The following shall remain in effect until changed by the Board (collectively, the “Compensation”):
Annual Retainer: $75,000
Audit Committee Chair Annual Retainer: $15,000
Payment Timing and Form
Seventy-five percent (75%) of the applicable Compensation shall be paid quarterly in cash in arrears, as soon as possible following the end of the calendar quarter to which the Compensation relates, and twenty-five percent (25%) shall be paid in the form of Class I Restricted Stock.
Terms and Conditions of Class I Restricted Stock
• Class I Restricted Stock shall be granted under, and subject to the terms and conditions of, the Plan, and the award certificate evidencing such grant.
• The Class I Restricted Stock shall be granted on the first (1st) business day following the date that the annual meeting of stockholders (the “Annual Meeting”) is held (or, if the person becomes an Independent Director at any time other than at an Annual Meeting, the first business day following the effective date on which the person becomes an Independent Director) (in either case, a “Grant Date”). The number of shares of Class I Restricted Stock granted shall be determined by (A) dividing twenty-five percent (25%) of the Compensation due, taking into account any required proration as described below, by the then-current offering price before applicable selling commissions and dealer manager fees, determined as of the last day of the calendar quarter immediately preceding the Grant Date, and (B) rounding to the nearest whole number.

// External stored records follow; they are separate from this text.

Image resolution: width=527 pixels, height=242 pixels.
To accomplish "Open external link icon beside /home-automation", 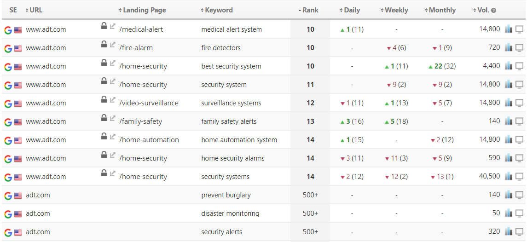I will [113, 136].
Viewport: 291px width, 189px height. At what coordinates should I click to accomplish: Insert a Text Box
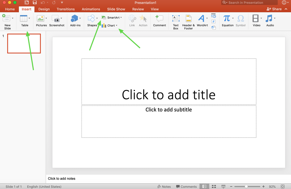click(176, 21)
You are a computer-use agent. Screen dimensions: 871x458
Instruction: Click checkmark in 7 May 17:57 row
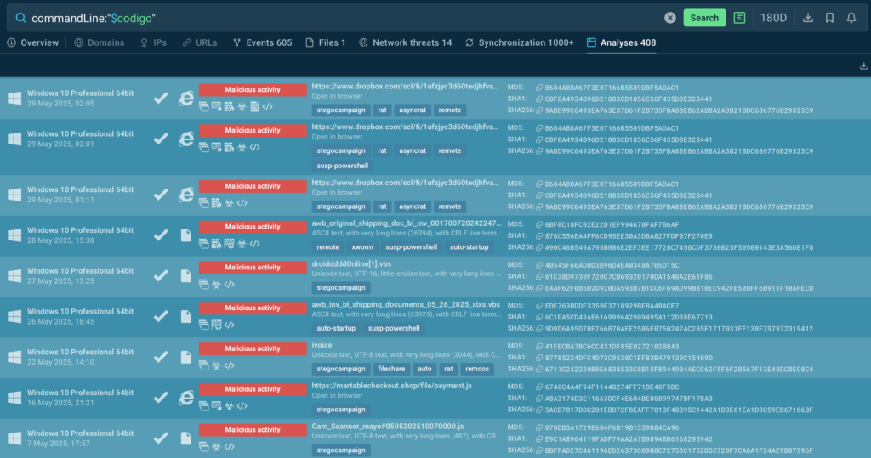(x=161, y=438)
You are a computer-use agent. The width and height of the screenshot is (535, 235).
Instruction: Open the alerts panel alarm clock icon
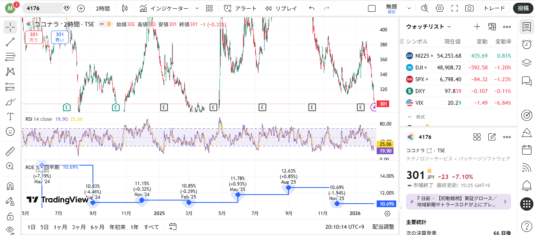pos(527,44)
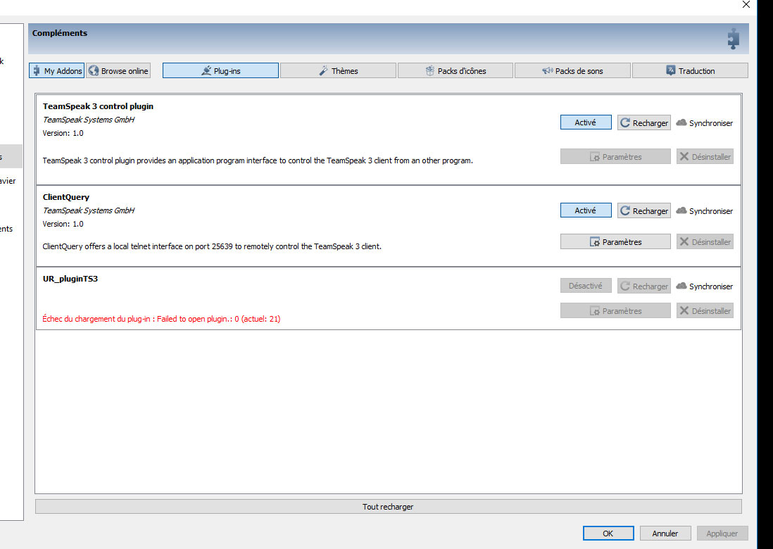Click cloud Synchroniser for UR_pluginTS3
This screenshot has height=549, width=773.
(x=704, y=286)
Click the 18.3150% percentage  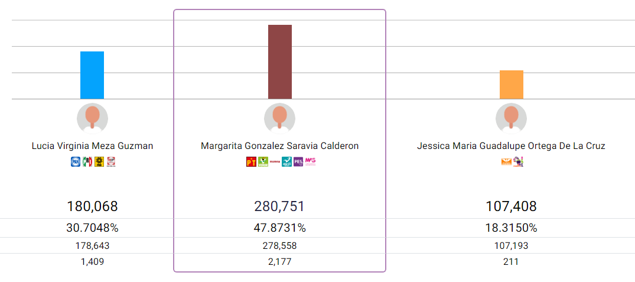click(x=511, y=228)
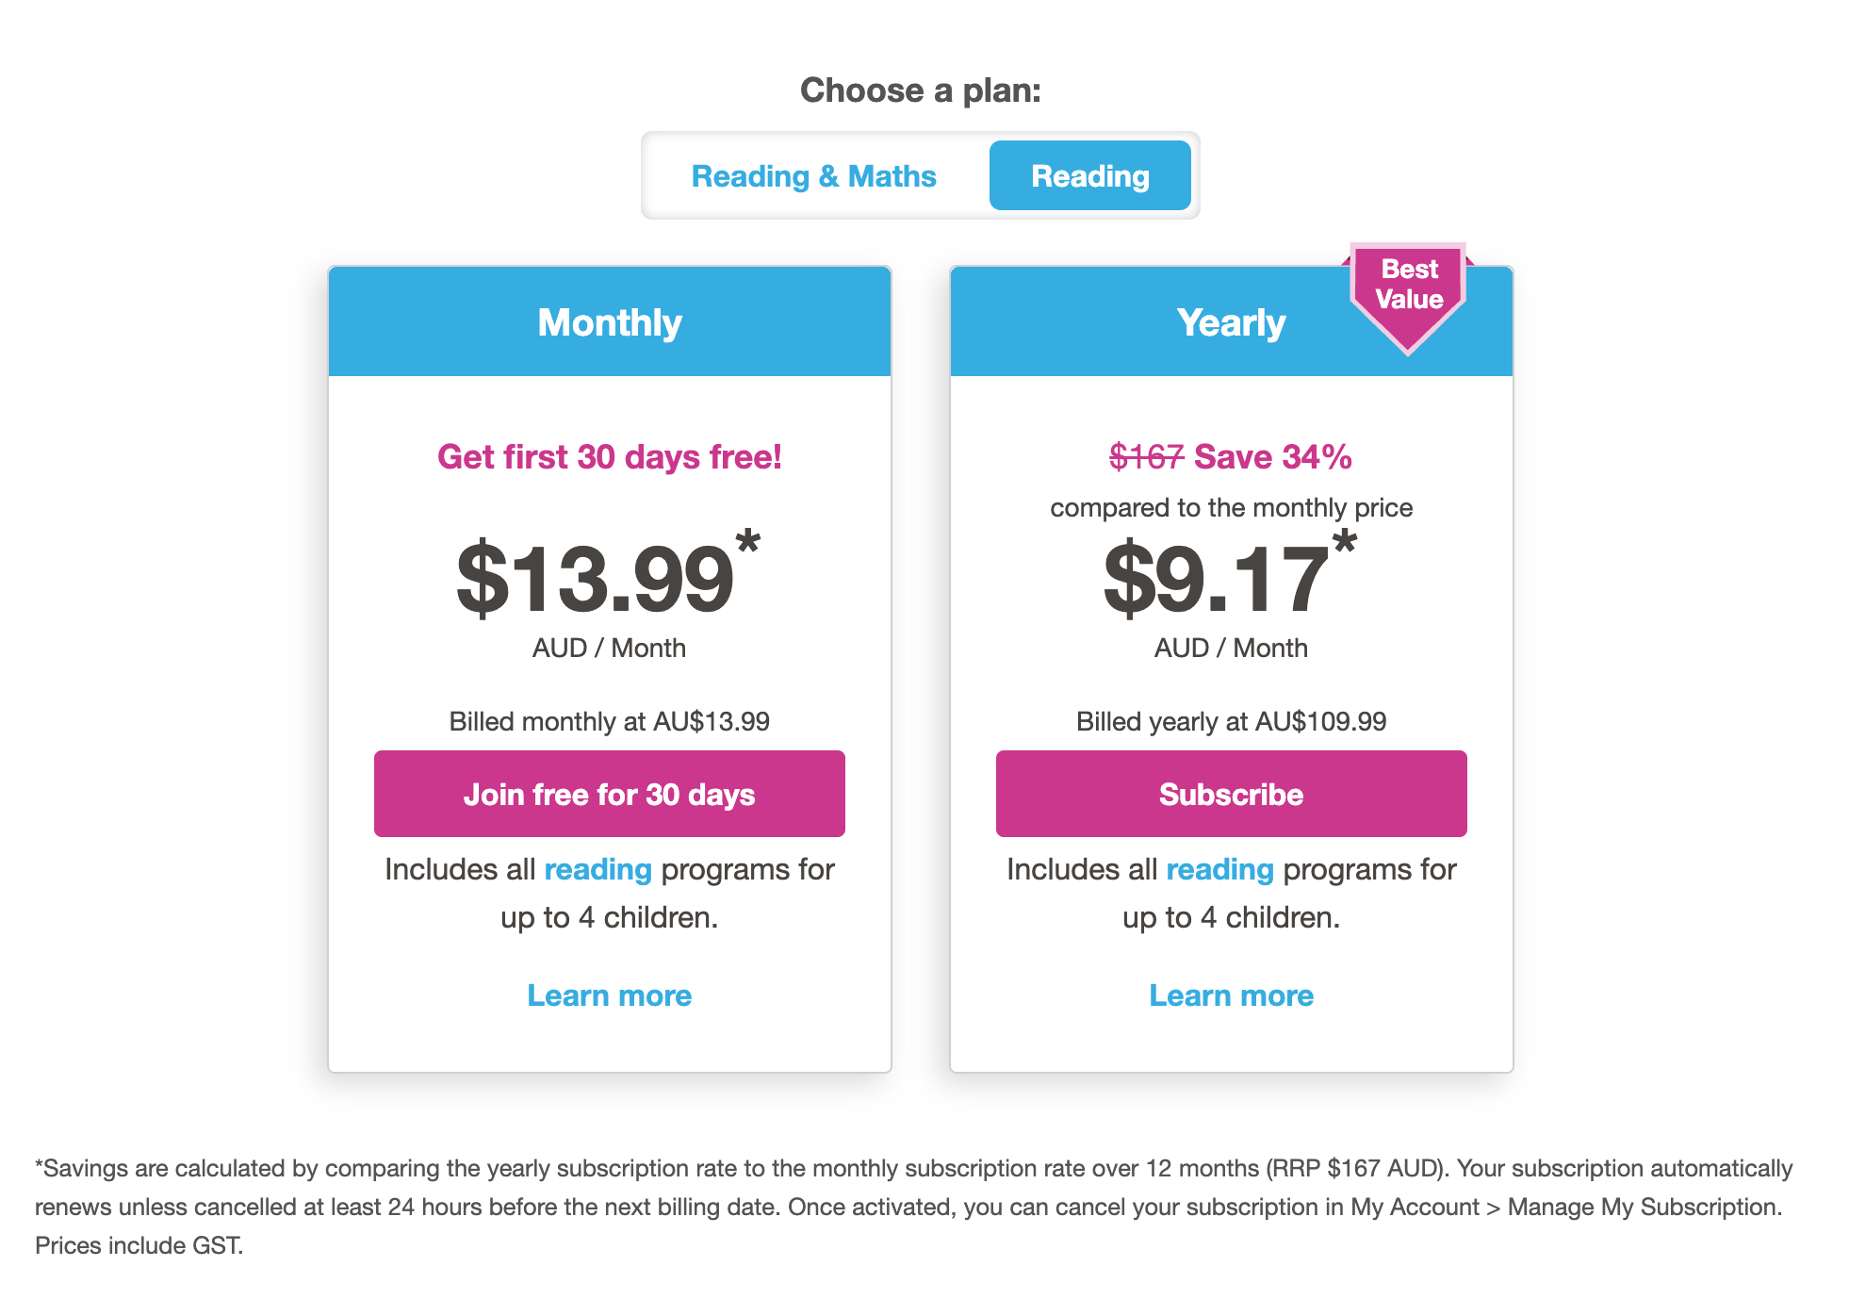Click the Monthly plan header
The height and width of the screenshot is (1299, 1849).
point(609,321)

• Unless and until provided otherwise by the Board, the Class I Restricted Stock granted pursuant to this Policy shall vest and become non-forfeitable on the one-year anniversary of the Grant Date, or, with respect to the Independent Director’s first Class I Restricted Stock grant, the one-year anniversary of the Independent Director’s election or appointment to the Board, provided that the Independent Director is providing services to the Company as a director on such vesting date. Notwithstanding the foregoing vesting schedule, the shares of Class I Restricted Stock shall become fully vested on the earlier occurrence of: (i) the termination of the Independent Director’s service as a director of the Company due to his or her death or Disability; or (ii) a Change in Control of the Company. If the Independent Director’s service as a director of the Company terminates other than as described in clause (i) of the foregoing sentence, then the Independent Director shall forfeit all of his or her right, title and interest in and to any unvested shares of Class I Restricted Stock as of the date of such termination from the Board and such Class I Restricted Stock shall be reconveyed to the Company without further consideration or any act or action by the Independent Director.
• If an Independent Director is newly appointed or elected to the Board at the Annual Meeting, then his or her Compensation shall be prorated to reflect his or her full calendar months of service (e.g. if the Annual Meeting is in May, then the first quarterly cash payment will be with respect to service during June of such quarterly service period).
• If an Independent Director is newly appointed or elected to the Board at any time other than at an Annual Meeting, then (i) his or her first quarterly cash payment will be prorated to reflect the number of full calendar months of service between the effective date of the Independent Director’s appointment or election through the last day of the respective quarterly calendar period (e.g. if an Independent Director is appointed to the Board on January 15, then his or her first quarterly cash payment will be with respect to service during February and March of such quarterly calendar period), and (ii) his or her Class I Restricted Stock grant shall be prorated to reflect the number of calendar months between the date of his or her appointment or election to the Board and the next regularly scheduled Annual Meeting (e.g., if an Independent Director is appointed to the Board on January 15, then his or her first Class I Restricted Stock grant shall be prorated to reflect five months of service, assuming an Annual Meeting date in May).
• If an Independent Director is not newly appointed or re-elected at the Annual Meeting, then he or she will not receive payment for services during the month of such Annual Meeting.